PROBLEM TO WORK ON:
Please output the listing lines, word for word, from the line containing "This screenshot has height=746, width=1280." through the line containing "Action: 642,62". Leave the pictures out.

STORED DATA:
++++
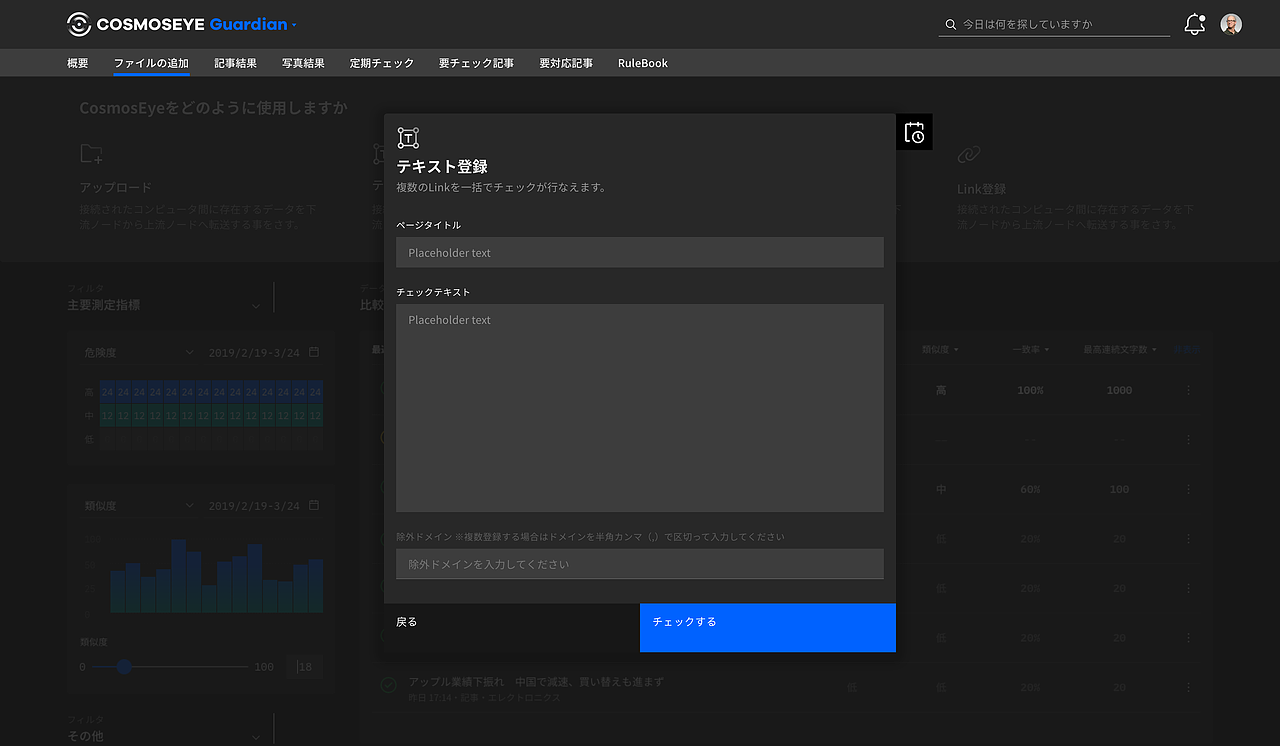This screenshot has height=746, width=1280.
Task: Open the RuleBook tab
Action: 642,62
++++
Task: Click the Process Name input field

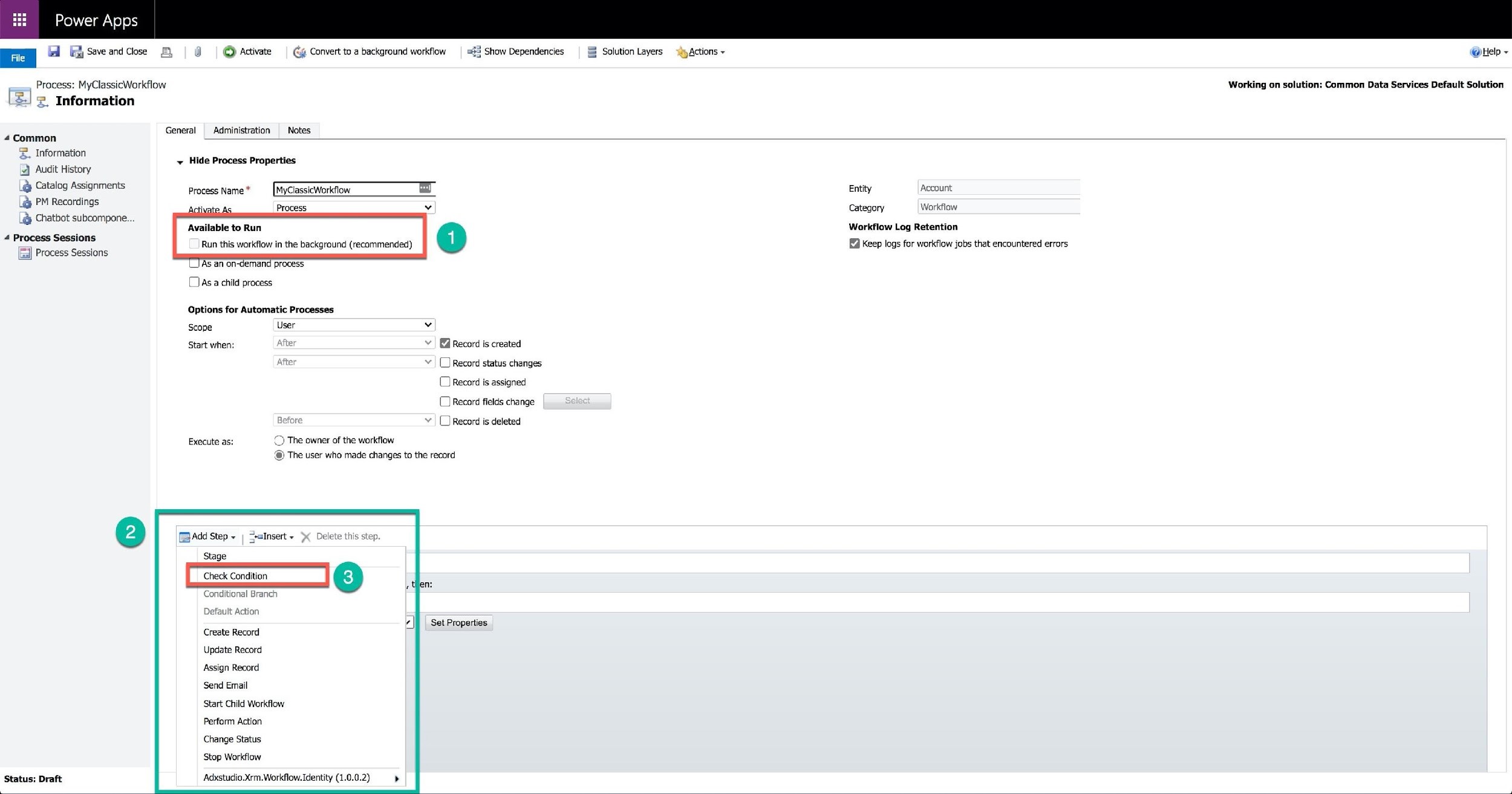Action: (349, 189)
++++
RESULT OF THIS TASK:
This screenshot has height=746, width=1280.
Task: Open the RuleBook tab
Action: 642,62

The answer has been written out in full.